У жалости свои приливы и отливы, и того, кто пытается ее пробудить в другом, волна подчас сбивает с ног, крутит по своему произволу и шваркает о берег вместе с его броней и латами, вынуждая принимать позы настолько мало героические, что впоследствии стыдно вспомнить. Да, когда хочешь выжать слезу у другого, трудно сохранить достоинство! Надо полагать, что и Моисею, этому почтенному законодателю, пришлось ловким прыжком отпрянуть от скалы, из которой он исторгнул воду.
Как бы то ни было, сейчас сэру Уилоби представлялось необходимым утвердиться в своей власти источать слезы из глаз Летиции.
Он приступил к делу поначалу несколько неуклюже и неуверенно — мешали все те же рыцарские доспехи: руке, облаченной в железную рукавицу, нелегко поднести к глазам платок!
— Что такое человек? Как кратковременно пребывание его на земле! — воскликнул он. — Казалось бы, живи в свое удовольствие, утоляй свои аппетиты, — чего же больше? Право, я сам порою задумываюсь — почему бы и мне так не жить? Ведь к моим услугам все. И вот, подите, я почему-то должен стремиться к какому-то высокому идеалу — вернее, к тому, что в слепоте своей я принял за идеал. Вы, верно, слышали об инстинкте охотника: неподвижная цель не привлекает его. Таковы и мы в наши молодые лета — мы играем счастьем, пренебрегаем им и стремимся к тому, что слепит нас своим сиянием.
— Мы становимся мудрее, — сказала Летиция.
— Да, но какой ценой!
С этим возгласом он ощутил новый прилив жалости к себе.

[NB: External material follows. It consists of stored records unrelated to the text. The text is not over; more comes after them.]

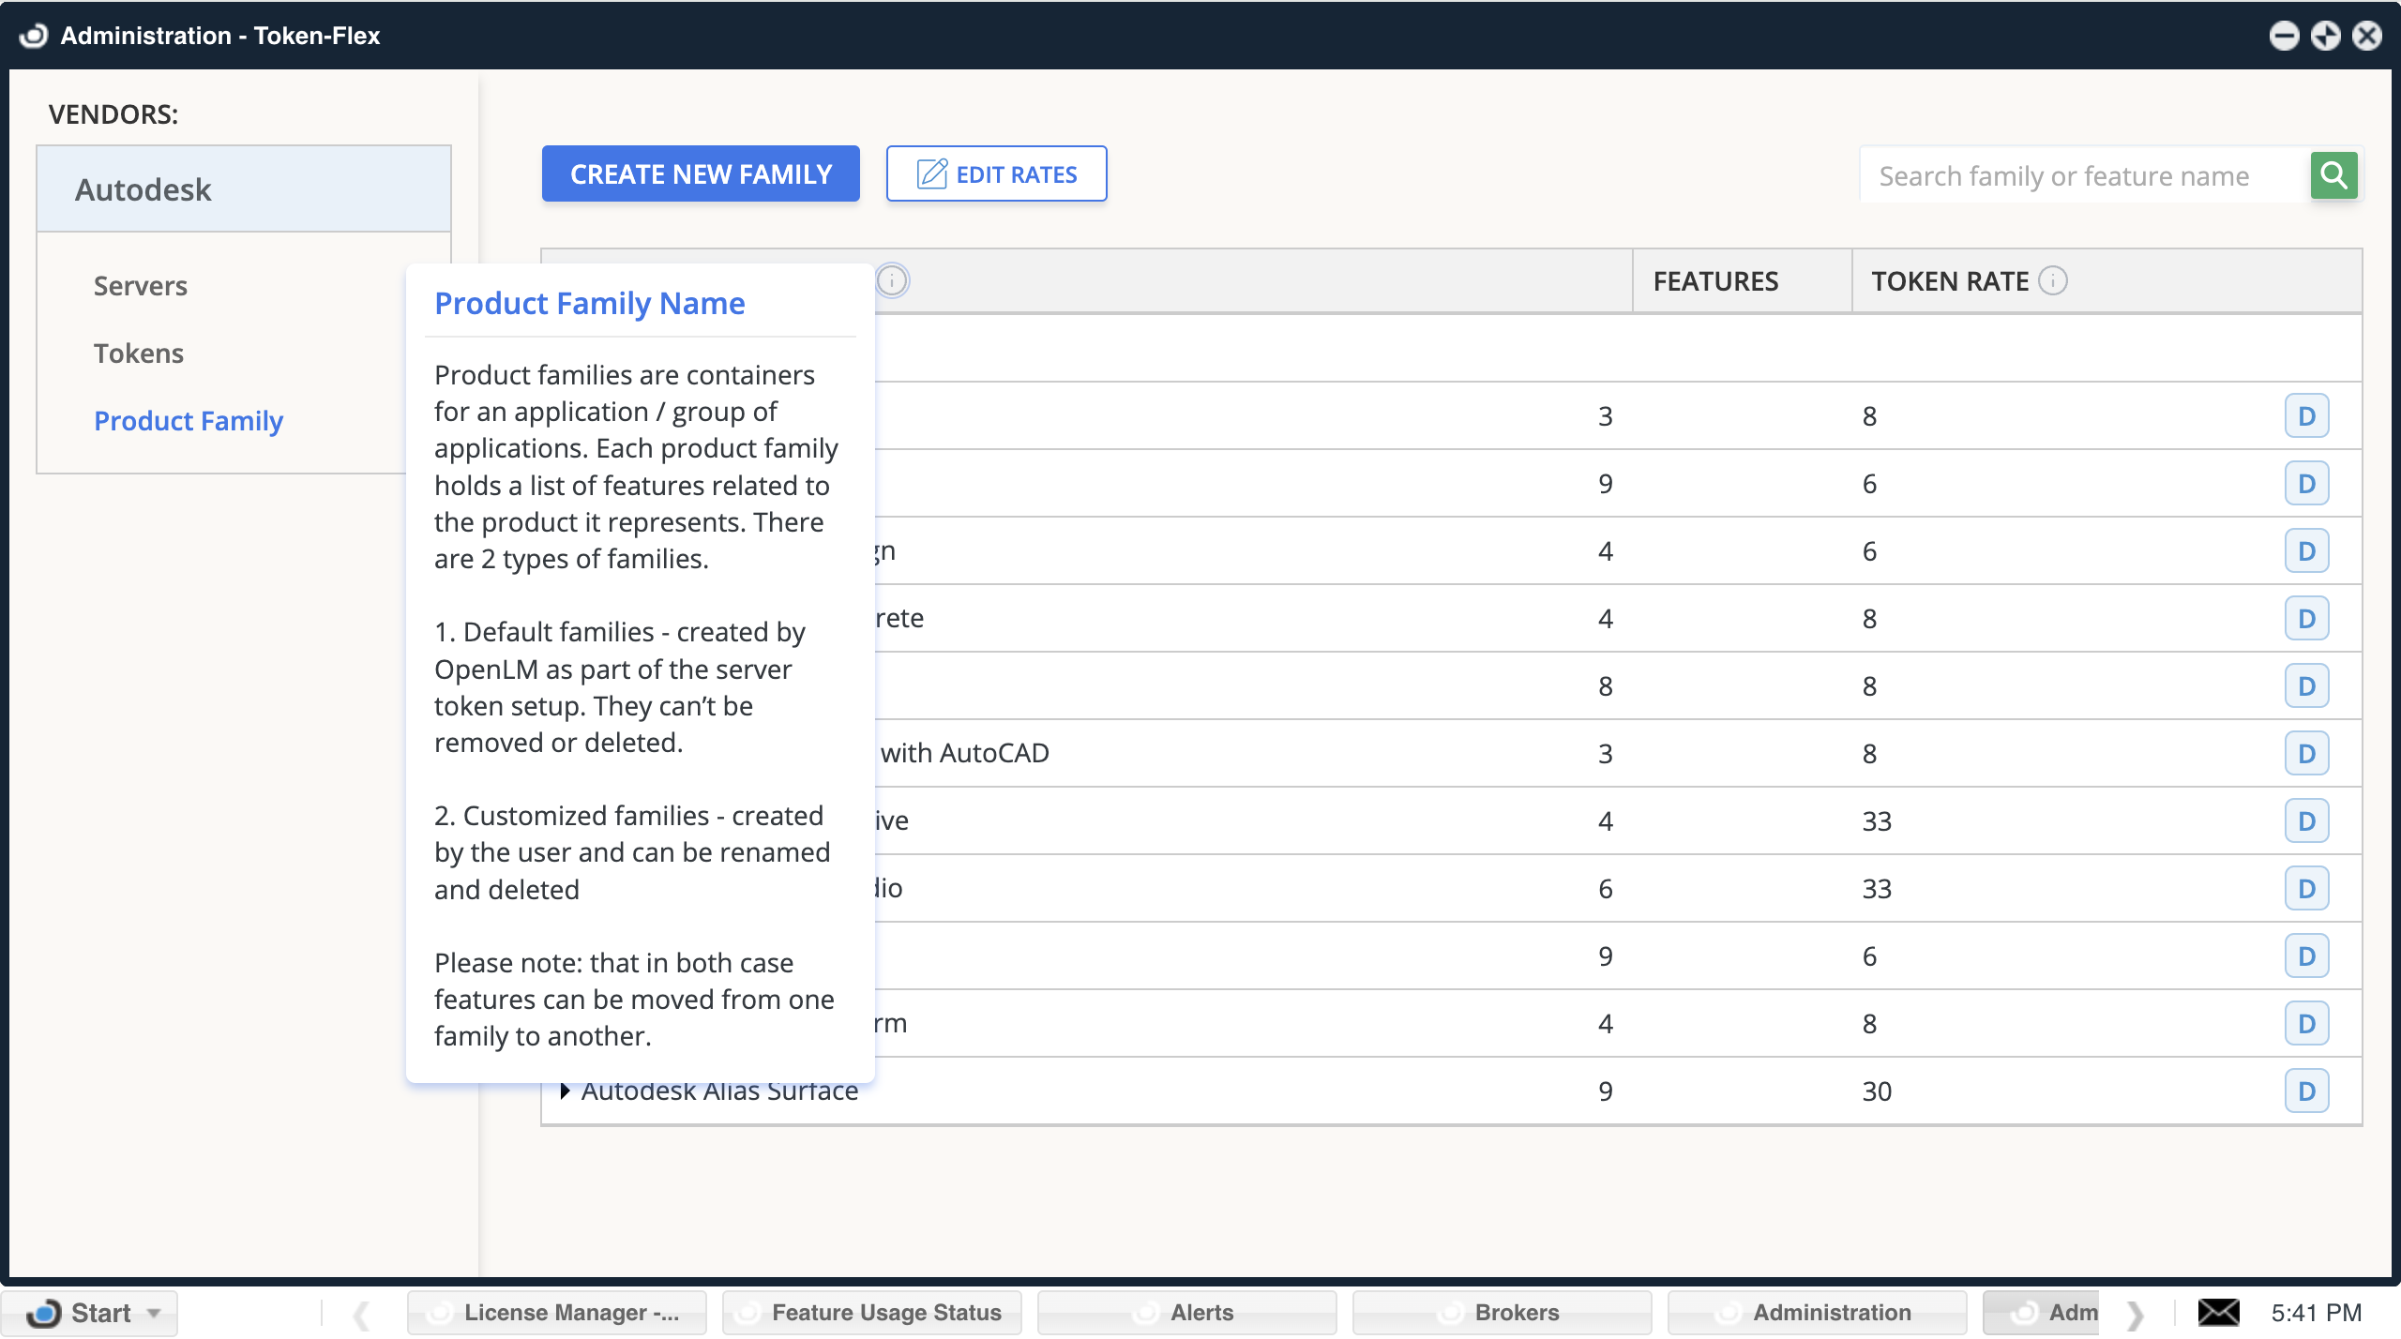Click the D icon for Autodesk Alias Surface
This screenshot has height=1339, width=2401.
pos(2308,1090)
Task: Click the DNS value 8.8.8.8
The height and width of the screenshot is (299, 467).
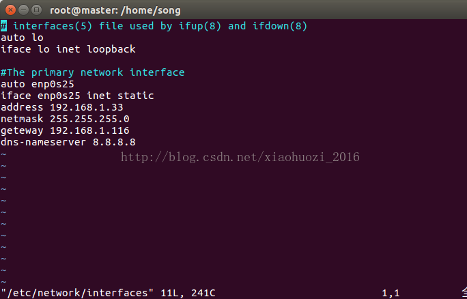Action: click(x=114, y=142)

— Ценою половины жизни, ценою всех наших надежд и упований! — произнес он с неподдельным пафосом. — Да, мы становимся мудрее, и личность моя, пожалуй, теперь содержательнее, нежели тогда, когда я был счастлив. Но сколько я потерял! Душевная свежесть — то же здоровье. Утратив ее, мы превращаемся в калек. Ах, нет, мой друг, бесценный друг, не отнимайте у меня ваши пальчики! Они для меня что обломок корабля для потерпевшего кораблекрушение. Я их отпущу, не бойтесь. Но, поверьте, Летиция, они — все, что у меня осталось!.. Мы говорили об обмане. А каково узнать правду! Когда та, которую ты боготворил, стоит перед тобой развенчанной, и ты даже лишен жалкого утешения — знать, что кумир твой был достоин обожания!.. Что может быть горше этого? Если бы та, на кого мы молились, умерла, можно было бы, по крайней мере, боготворить ее память. О, лучше смерть! Какое счастье, что вам не дано испытать такого — знать, что вам предпочли человека, который неизмеримо ниже вас… А все из-за того, что вы вверили ваше сердце пустой, ветреной эгои… Впрочем, к чему эпитеты? Змея останется змеей, и даже если подобрать для нее столько же бранных слов, сколько на ее коже пятен, она от этого не сделается ни лучше, ни хуже… Но одиночество! Но мрак! Светоч погас. Чувство собственного достоинства запрещает любить, но упрямое сердце не желает повиноваться. Мы унижаемся, пресмыкаемся в пыли, отказываемся от чувства собственного достоинства, готовы подражать жалкому образцу, которому нас предпочли, идем на все — и взываем к справедливости, словно молим о прощении…
— О прощении! Когда это вас должны о нем молить, когда перед вами так виноваты… — пролепетала Летиция, еле владея собою. Она вспомнила, как некогда и сама, подавленная горем, в своем стремлении обелить того, кто ей это горе причинил, пыталась во всем винить себя и в тайных своих молитвах просила о прощении: и, вспомнив это благородное чувство, прониклась жалостью к душе, изнывающей под таким же бременем. И хоть на самом деле между тем ее чувством и теперешним состоянием сэра Уилоби не было ни малейшего сходства, одно слово «прощение», произнесенное им, всколыхнуло в ней все пережитое. Губы ее дрожали, глаза увлажнились, и слезы брызнули из них.